Goal —
Reproduce the entries below, swapping every occurrence of "How do I perform" for "How can I do" and leaving everything else unchanged.

==== Material for this task

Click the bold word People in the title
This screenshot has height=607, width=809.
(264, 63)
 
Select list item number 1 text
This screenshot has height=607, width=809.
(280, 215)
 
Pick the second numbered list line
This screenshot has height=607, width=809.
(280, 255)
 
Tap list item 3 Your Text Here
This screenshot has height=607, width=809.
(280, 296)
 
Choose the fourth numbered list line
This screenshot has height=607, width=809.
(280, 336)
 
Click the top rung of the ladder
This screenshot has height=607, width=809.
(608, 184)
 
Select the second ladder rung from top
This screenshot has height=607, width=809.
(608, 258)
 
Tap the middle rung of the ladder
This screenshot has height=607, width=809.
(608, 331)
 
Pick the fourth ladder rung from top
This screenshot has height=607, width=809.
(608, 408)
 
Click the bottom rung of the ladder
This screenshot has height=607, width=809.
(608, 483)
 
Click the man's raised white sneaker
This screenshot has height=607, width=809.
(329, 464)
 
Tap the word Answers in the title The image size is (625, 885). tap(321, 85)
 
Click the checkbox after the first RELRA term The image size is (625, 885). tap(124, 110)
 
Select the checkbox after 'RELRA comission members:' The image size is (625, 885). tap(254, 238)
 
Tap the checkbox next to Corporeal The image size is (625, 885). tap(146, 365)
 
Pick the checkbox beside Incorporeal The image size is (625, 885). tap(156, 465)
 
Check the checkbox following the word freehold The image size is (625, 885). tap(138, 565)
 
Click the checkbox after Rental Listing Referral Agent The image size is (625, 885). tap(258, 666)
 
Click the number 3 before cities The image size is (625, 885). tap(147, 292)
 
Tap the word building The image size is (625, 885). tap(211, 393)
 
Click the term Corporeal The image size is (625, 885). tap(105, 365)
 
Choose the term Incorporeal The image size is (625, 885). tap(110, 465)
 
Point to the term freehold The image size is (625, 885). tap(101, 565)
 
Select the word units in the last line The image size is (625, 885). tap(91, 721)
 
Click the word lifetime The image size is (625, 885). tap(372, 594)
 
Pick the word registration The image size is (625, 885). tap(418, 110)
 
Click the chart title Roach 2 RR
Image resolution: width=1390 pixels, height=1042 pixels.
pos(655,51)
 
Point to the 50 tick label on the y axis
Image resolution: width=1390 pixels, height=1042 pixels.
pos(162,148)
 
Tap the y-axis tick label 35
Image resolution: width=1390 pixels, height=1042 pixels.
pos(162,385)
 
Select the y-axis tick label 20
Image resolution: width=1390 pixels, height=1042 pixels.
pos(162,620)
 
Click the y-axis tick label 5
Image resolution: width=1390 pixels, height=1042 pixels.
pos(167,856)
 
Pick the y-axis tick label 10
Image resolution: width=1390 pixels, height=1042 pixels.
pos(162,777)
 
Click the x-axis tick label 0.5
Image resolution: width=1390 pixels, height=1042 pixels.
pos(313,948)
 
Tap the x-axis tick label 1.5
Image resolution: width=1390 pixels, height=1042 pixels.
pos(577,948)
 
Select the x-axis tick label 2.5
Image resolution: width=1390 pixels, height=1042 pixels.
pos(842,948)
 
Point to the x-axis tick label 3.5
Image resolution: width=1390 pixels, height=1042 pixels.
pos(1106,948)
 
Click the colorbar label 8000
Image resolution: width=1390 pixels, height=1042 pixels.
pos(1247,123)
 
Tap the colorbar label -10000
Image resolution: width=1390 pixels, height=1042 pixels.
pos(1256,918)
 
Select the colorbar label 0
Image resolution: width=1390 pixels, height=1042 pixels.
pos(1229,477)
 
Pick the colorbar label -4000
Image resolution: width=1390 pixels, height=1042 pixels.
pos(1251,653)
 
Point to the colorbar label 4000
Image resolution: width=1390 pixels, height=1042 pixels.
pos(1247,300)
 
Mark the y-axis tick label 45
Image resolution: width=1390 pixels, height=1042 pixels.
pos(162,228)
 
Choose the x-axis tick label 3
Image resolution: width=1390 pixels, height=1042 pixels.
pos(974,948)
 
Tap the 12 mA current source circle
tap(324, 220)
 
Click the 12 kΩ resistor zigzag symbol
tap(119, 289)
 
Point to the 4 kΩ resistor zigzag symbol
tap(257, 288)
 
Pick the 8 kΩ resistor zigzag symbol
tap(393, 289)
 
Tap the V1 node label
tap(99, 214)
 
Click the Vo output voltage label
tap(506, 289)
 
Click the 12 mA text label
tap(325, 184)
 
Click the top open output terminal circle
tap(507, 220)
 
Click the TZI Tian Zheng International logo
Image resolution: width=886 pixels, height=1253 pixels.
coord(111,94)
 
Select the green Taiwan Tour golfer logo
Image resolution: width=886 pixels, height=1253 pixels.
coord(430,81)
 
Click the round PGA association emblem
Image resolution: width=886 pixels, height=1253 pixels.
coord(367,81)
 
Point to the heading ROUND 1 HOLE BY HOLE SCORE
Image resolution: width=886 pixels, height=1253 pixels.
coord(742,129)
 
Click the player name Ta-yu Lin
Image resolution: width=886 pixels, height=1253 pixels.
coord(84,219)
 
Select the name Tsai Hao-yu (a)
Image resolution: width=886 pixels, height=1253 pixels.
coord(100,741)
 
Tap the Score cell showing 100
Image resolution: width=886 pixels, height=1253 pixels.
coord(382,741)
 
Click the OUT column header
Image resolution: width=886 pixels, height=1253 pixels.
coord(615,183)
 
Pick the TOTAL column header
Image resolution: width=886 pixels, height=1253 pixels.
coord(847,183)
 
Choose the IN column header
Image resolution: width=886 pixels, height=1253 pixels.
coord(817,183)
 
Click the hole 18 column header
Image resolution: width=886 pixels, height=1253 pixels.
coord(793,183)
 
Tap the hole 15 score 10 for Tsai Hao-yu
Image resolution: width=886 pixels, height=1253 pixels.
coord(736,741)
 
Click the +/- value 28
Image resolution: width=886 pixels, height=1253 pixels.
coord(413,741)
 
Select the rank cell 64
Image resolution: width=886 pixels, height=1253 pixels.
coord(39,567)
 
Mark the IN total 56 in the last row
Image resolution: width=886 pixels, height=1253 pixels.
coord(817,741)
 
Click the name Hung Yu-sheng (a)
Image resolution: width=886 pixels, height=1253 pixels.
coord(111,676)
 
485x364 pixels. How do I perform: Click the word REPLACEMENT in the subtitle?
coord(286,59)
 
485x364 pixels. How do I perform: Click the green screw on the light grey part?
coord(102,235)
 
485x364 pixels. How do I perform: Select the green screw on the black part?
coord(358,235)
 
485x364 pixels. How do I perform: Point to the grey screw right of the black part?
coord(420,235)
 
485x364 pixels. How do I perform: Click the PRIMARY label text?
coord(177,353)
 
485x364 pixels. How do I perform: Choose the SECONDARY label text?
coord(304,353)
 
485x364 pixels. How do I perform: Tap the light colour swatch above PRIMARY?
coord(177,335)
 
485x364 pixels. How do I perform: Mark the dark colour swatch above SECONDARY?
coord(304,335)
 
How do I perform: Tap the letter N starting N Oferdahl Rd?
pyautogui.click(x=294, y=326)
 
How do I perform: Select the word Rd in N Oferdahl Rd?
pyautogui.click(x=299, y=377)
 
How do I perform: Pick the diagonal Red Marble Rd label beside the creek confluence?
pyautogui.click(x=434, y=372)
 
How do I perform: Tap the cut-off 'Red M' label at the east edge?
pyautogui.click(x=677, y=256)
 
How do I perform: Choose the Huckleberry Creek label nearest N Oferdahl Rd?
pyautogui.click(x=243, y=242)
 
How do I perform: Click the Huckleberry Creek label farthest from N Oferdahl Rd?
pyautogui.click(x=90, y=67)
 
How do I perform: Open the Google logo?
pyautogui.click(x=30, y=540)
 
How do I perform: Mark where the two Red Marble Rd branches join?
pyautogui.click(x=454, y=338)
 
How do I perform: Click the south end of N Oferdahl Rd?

========

Reply —
Click the bold word People in the title
This screenshot has height=607, width=809.
(264, 63)
 
Select list item number 1 text
This screenshot has height=607, width=809.
(280, 215)
 
Pick the second numbered list line
This screenshot has height=607, width=809.
(280, 255)
 
Tap list item 3 Your Text Here
This screenshot has height=607, width=809.
(280, 296)
 
Choose the fourth numbered list line
This screenshot has height=607, width=809.
(280, 336)
 
Click the top rung of the ladder
This screenshot has height=607, width=809.
(608, 184)
 
Select the second ladder rung from top
This screenshot has height=607, width=809.
(608, 258)
 
Tap the middle rung of the ladder
This screenshot has height=607, width=809.
(608, 331)
 
Pick the fourth ladder rung from top
This screenshot has height=607, width=809.
(608, 408)
 
Click the bottom rung of the ladder
This screenshot has height=607, width=809.
(608, 483)
 
Click the man's raised white sneaker
This screenshot has height=607, width=809.
(329, 464)
 
Tap the word Answers in the title The image size is (625, 885). tap(321, 85)
 
Click the checkbox after the first RELRA term The image size is (625, 885). tap(124, 110)
 
Select the checkbox after 'RELRA comission members:' The image size is (625, 885). tap(254, 238)
 
Tap the checkbox next to Corporeal The image size is (625, 885). tap(146, 365)
 
Pick the checkbox beside Incorporeal The image size is (625, 885). tap(156, 465)
 
Check the checkbox following the word freehold The image size is (625, 885). tap(138, 565)
 
Click the checkbox after Rental Listing Referral Agent The image size is (625, 885). tap(258, 666)
 
Click the number 3 before cities The image size is (625, 885). tap(147, 292)
 
Tap the word building The image size is (625, 885). tap(211, 393)
 
Click the term Corporeal The image size is (625, 885). tap(105, 365)
 
Choose the term Incorporeal The image size is (625, 885). tap(110, 465)
 
Point to the term freehold The image size is (625, 885). tap(101, 565)
 
Select the word units in the last line The image size is (625, 885). tap(91, 721)
 
Click the word lifetime The image size is (625, 885). tap(372, 594)
 
Pick the word registration The image size is (625, 885). tap(418, 110)
 
Click the chart title Roach 2 RR
Image resolution: width=1390 pixels, height=1042 pixels.
pos(655,51)
 
Point to the 50 tick label on the y axis
Image resolution: width=1390 pixels, height=1042 pixels.
pos(162,148)
 
Tap the y-axis tick label 35
Image resolution: width=1390 pixels, height=1042 pixels.
pos(162,385)
 
Select the y-axis tick label 20
Image resolution: width=1390 pixels, height=1042 pixels.
pos(162,620)
 
Click the y-axis tick label 5
Image resolution: width=1390 pixels, height=1042 pixels.
pos(167,856)
 
Pick the y-axis tick label 10
Image resolution: width=1390 pixels, height=1042 pixels.
pos(162,777)
 
Click the x-axis tick label 0.5
Image resolution: width=1390 pixels, height=1042 pixels.
pos(313,948)
 
Tap the x-axis tick label 1.5
Image resolution: width=1390 pixels, height=1042 pixels.
pos(577,948)
 
Select the x-axis tick label 2.5
Image resolution: width=1390 pixels, height=1042 pixels.
pos(842,948)
 
Point to the x-axis tick label 3.5
Image resolution: width=1390 pixels, height=1042 pixels.
pos(1106,948)
 
Click the colorbar label 8000
Image resolution: width=1390 pixels, height=1042 pixels.
pos(1247,123)
 
Tap the colorbar label -10000
Image resolution: width=1390 pixels, height=1042 pixels.
pos(1256,918)
 
Select the colorbar label 0
Image resolution: width=1390 pixels, height=1042 pixels.
pos(1229,477)
 
Pick the colorbar label -4000
Image resolution: width=1390 pixels, height=1042 pixels.
pos(1251,653)
 
Point to the colorbar label 4000
Image resolution: width=1390 pixels, height=1042 pixels.
pos(1247,300)
 
Mark the y-axis tick label 45
Image resolution: width=1390 pixels, height=1042 pixels.
pos(162,228)
 
Choose the x-axis tick label 3
Image resolution: width=1390 pixels, height=1042 pixels.
pos(974,948)
 
Tap the 12 mA current source circle
tap(324, 220)
 
Click the 12 kΩ resistor zigzag symbol
tap(119, 289)
 
Point to the 4 kΩ resistor zigzag symbol
tap(257, 288)
 
Pick the 8 kΩ resistor zigzag symbol
tap(393, 289)
 
Tap the V1 node label
tap(99, 214)
 
Click the Vo output voltage label
tap(506, 289)
 
Click the 12 mA text label
tap(325, 184)
 
Click the top open output terminal circle
tap(507, 220)
 
Click the TZI Tian Zheng International logo
Image resolution: width=886 pixels, height=1253 pixels.
coord(111,94)
 
Select the green Taiwan Tour golfer logo
Image resolution: width=886 pixels, height=1253 pixels.
coord(430,81)
 
Click the round PGA association emblem
Image resolution: width=886 pixels, height=1253 pixels.
coord(367,81)
 
Point to the heading ROUND 1 HOLE BY HOLE SCORE
Image resolution: width=886 pixels, height=1253 pixels.
coord(742,129)
 
Click the player name Ta-yu Lin
Image resolution: width=886 pixels, height=1253 pixels.
coord(84,219)
 
Select the name Tsai Hao-yu (a)
Image resolution: width=886 pixels, height=1253 pixels.
coord(100,741)
 
Tap the Score cell showing 100
Image resolution: width=886 pixels, height=1253 pixels.
coord(382,741)
 
Click the OUT column header
Image resolution: width=886 pixels, height=1253 pixels.
coord(615,183)
 
Pick the TOTAL column header
Image resolution: width=886 pixels, height=1253 pixels.
coord(847,183)
 
Choose the IN column header
Image resolution: width=886 pixels, height=1253 pixels.
coord(817,183)
 
Click the hole 18 column header
Image resolution: width=886 pixels, height=1253 pixels.
coord(793,183)
 
Tap the hole 15 score 10 for Tsai Hao-yu
Image resolution: width=886 pixels, height=1253 pixels.
coord(736,741)
 
Click the +/- value 28
Image resolution: width=886 pixels, height=1253 pixels.
coord(413,741)
 
Select the rank cell 64
Image resolution: width=886 pixels, height=1253 pixels.
coord(39,567)
 
Mark the IN total 56 in the last row
Image resolution: width=886 pixels, height=1253 pixels.
coord(817,741)
 
Click the name Hung Yu-sheng (a)
Image resolution: width=886 pixels, height=1253 pixels.
coord(111,676)
 
485x364 pixels. How can I do: Click the word REPLACEMENT in the subtitle?
coord(286,59)
 
485x364 pixels. How can I do: Click the green screw on the light grey part?
coord(102,235)
 
485x364 pixels. How can I do: Select the green screw on the black part?
coord(358,235)
 
485x364 pixels. How can I do: Point to the grey screw right of the black part?
coord(420,235)
 
485x364 pixels. How can I do: Click the PRIMARY label text?
coord(177,353)
 
485x364 pixels. How can I do: Choose the SECONDARY label text?
coord(304,353)
 
485x364 pixels. How can I do: Tap the light colour swatch above PRIMARY?
coord(177,335)
 
485x364 pixels. How can I do: Mark the dark colour swatch above SECONDARY?
coord(304,335)
 
How can I do: Tap the letter N starting N Oferdahl Rd?
pyautogui.click(x=294, y=326)
 
How can I do: Select the word Rd in N Oferdahl Rd?
pyautogui.click(x=299, y=377)
 
How can I do: Pick the diagonal Red Marble Rd label beside the creek confluence?
pyautogui.click(x=434, y=372)
 
How can I do: Tap the cut-off 'Red M' label at the east edge?
pyautogui.click(x=677, y=256)
 
How can I do: Choose the Huckleberry Creek label nearest N Oferdahl Rd?
pyautogui.click(x=243, y=242)
 
How can I do: Click the Huckleberry Creek label farthest from N Oferdahl Rd?
pyautogui.click(x=90, y=67)
 
How can I do: Open the Google logo?
pyautogui.click(x=30, y=540)
 
How can I do: Mark where the two Red Marble Rd branches join?
pyautogui.click(x=454, y=338)
 
How can I do: Click the south end of N Oferdahl Rd?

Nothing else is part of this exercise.